Most of us have grown up or lived in a place long enough to see it happen: we see a dense forest, a favorite restaurant, a cultural landmark, or a way of life vanish from existence due to progress.
I thought about this as we performed the cultural protocol of wrapping a gift of grapefruits surrounded by tea leaves for Anakala Pilipo. Our guide, Auntie Julie, picked these grapefruits from her yard because it was something that Anakala didn’t have and it was a gift she knew he would appreciate. It’s simple, but extremely thoughtful — something the people of Molokai are know for when giving gifts.
Anakala is the last living Native Hawaiian descendant who was born, raised, and still lives in Halawa Valley. The valley was once a thriving community, providing everything its inhabitants needed to live in harmony.
Anakala and his family allow groups to visit their Taro farm so that visitors can experience this way of life first hand, hear the stories of the original inhabitants, and even hike to a breathtaking waterfall in the valley. Being here, I truly had a sense that all the people who lived in the area shared a joy for the land and its rich cultural history.
The next day we departed for Kalaupapa, an isolated peninsula, which was once a virtual prison for those inflicted with Hansen’s disease. Currently, the only way to get to Kalaupapa is either by plane or by traversing the harrowing cliffs that once held these inhabitants captive.
I am extremely nervous of heights, so guess which route we took. Yes, that’s right, we climbed on top of mules and took the slow ride down the steep sea cliffs to the village (more on that later!). Once we reached the bottom, we were greeted by our guide, Jon, who drove a miniature yellow school bus.
As he gave us the tour around the colony, I saw it again: Jon exuded that same joy when he spoke about the land and its history. Surrounded by natural beauty, he seemed protective, but open to share the vast brilliance that touched his heart each day. I too was touched by this place.

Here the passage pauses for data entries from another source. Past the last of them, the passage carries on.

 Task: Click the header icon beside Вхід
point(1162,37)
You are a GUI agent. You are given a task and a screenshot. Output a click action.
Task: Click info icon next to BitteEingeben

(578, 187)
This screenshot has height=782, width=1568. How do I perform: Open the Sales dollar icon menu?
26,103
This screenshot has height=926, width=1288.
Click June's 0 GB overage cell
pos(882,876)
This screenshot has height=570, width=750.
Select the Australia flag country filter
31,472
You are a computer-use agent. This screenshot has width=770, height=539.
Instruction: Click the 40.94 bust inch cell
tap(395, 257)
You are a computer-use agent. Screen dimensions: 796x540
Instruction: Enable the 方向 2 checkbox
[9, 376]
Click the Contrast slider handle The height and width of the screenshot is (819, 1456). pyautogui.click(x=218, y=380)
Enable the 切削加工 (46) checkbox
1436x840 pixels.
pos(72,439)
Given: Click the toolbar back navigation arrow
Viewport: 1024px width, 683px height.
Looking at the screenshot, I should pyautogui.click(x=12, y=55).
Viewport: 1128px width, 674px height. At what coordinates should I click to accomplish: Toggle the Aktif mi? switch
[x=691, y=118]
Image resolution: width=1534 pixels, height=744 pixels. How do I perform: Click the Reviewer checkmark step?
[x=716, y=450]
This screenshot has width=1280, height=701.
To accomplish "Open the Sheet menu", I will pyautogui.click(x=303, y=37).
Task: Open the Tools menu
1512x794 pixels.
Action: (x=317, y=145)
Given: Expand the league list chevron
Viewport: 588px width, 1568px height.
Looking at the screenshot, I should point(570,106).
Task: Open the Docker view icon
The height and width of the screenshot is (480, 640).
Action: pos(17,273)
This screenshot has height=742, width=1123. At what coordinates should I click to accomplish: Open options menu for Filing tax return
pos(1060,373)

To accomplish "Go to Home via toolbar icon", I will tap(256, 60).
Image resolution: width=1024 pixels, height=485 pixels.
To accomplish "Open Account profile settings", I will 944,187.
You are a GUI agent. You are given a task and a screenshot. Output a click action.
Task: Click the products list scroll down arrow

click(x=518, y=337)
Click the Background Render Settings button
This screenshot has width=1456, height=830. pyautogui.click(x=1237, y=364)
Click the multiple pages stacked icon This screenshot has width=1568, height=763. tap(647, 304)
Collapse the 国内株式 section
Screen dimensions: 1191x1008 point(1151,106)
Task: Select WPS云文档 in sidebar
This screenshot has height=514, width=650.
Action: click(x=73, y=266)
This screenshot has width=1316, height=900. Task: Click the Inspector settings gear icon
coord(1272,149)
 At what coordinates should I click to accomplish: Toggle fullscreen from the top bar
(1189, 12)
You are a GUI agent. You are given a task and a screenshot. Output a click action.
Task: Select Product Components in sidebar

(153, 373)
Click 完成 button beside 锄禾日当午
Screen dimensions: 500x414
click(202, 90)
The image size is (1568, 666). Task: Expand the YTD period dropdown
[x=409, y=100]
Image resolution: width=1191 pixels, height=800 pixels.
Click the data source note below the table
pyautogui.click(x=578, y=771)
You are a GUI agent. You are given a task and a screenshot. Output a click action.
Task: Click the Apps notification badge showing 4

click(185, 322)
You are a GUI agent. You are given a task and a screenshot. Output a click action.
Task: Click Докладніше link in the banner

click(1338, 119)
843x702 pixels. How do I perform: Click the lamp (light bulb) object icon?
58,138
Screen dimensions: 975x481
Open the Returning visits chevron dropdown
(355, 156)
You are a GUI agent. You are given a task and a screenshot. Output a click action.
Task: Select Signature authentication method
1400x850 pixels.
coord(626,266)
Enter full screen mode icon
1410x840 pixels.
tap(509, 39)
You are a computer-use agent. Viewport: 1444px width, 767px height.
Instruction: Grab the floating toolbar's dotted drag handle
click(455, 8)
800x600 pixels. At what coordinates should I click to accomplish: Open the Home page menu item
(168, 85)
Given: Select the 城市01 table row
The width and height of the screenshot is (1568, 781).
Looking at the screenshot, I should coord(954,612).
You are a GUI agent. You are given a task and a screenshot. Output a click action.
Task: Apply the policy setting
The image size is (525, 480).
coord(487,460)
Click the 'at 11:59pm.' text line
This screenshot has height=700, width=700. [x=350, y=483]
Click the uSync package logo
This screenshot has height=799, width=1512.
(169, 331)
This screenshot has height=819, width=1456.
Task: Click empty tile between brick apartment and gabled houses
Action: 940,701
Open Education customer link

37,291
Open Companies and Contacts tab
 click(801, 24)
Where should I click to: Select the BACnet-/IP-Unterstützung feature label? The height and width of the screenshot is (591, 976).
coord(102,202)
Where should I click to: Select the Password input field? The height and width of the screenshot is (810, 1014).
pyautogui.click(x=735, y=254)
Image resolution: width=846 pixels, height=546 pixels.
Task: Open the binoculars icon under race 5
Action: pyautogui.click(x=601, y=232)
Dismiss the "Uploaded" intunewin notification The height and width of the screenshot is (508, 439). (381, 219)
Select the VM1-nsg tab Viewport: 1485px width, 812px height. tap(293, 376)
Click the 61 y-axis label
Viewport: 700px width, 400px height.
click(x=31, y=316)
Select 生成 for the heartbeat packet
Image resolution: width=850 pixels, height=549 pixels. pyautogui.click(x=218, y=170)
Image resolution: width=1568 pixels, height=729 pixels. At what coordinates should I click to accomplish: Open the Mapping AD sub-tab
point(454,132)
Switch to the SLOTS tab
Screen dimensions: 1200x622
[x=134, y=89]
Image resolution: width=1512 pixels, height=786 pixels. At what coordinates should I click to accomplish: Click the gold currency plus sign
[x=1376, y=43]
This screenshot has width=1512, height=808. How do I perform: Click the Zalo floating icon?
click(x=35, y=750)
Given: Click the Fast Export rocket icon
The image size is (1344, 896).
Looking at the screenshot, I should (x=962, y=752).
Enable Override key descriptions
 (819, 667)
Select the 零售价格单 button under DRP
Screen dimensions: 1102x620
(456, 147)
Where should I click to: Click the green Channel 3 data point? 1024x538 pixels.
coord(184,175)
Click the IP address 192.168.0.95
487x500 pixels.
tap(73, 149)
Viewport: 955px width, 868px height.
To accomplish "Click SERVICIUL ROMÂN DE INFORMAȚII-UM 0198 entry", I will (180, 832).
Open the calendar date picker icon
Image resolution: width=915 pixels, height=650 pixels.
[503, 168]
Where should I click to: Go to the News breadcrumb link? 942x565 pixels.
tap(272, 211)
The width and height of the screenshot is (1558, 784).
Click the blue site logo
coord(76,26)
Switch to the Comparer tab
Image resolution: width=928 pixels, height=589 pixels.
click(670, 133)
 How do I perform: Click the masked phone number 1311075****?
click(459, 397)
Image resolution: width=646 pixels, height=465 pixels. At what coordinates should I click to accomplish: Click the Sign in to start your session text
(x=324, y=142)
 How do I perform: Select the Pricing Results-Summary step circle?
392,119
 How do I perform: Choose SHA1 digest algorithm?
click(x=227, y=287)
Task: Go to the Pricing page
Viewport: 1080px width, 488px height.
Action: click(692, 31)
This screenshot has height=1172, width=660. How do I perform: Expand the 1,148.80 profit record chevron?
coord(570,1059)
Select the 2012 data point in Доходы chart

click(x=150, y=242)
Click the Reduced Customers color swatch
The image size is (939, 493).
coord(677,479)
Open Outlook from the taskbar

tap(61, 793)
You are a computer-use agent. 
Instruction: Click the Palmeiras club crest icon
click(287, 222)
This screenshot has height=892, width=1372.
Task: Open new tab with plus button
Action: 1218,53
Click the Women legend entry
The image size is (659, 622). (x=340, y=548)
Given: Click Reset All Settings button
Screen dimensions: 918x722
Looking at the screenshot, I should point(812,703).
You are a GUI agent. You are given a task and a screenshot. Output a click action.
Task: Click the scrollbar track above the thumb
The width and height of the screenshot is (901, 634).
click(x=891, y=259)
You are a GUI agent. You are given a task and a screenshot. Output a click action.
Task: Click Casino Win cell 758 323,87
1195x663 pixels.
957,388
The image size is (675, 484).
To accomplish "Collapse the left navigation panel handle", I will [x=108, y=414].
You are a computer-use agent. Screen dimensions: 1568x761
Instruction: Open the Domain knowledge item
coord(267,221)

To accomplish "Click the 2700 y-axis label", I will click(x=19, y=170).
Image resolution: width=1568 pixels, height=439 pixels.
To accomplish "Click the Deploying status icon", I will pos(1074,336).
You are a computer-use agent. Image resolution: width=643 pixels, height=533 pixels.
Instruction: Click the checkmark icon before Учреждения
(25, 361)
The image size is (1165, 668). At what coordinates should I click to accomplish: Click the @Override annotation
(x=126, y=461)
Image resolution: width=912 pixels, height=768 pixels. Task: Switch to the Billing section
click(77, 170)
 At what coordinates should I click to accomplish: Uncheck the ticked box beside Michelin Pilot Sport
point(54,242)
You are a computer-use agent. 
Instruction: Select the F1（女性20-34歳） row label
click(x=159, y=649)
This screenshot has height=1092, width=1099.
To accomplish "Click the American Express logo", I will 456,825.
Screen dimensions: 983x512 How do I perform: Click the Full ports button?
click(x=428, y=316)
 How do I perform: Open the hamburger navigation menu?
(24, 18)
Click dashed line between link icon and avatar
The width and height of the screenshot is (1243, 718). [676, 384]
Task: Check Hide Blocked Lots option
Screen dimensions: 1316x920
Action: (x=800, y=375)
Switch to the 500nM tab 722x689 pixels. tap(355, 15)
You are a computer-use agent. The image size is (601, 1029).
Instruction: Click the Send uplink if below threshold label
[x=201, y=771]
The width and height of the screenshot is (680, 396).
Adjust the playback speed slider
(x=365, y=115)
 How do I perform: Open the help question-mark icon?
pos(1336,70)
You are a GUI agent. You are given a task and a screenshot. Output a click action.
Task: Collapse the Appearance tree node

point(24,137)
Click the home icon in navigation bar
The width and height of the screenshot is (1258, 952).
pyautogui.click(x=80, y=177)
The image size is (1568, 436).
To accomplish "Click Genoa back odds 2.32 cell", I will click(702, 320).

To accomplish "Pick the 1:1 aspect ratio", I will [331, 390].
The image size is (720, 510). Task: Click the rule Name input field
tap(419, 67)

I found myself drawn to the land and felt compelled to wander off and explore the natural wonders that surrounded me.
As our trip progressed, I kept thinking about the “it” factor that draws so many peaceful souls to this land. Sure, the island is stunning and it feels like home, but what is so special about this place? I felt like the answer was on the tip of my tongue, but I just couldn’t find the words.
I pondered this question as we set out to kayak downwind along the lush green mountains of the Molokai coast. Turtles were popping up everywhere as Claire, the owner of Molokai Outdoors, talked about her son who was training to SUP from Molokai to Oahu. As we paddled along with the current, she mentioned how expensive it is to live on Molokai, but that it’s more than worth it. She expressed how happy she is to live on the island.
As we experienced all of these activities — from seeing the restoration of an ingenious ancient Hawaiian fish pond to experiencing the mouthwatering taste of a fresh, out-of-the-oven Cinnamon Butter loaf from Kanemitsu’s Bakery — I began to look for a common thread.
As I looked back at the Aunties’ and Uncles’ Kanikapila (jam session) on our last evening in Molokai, I remember them singing the Star Spangled Banner with hands over their hearts, full of pride. Thinking back on this, I realized what made this island so special. It can be summed up in one word, “LOVE”.
It’s the love of the land, the love of each other as one big extended family, and the love for this life where they are able to keep their cultural traditions alive and share their passion with everyone who visits.
I think if we all loved the places we live half as much as these people love their home, then we would all live in paradise.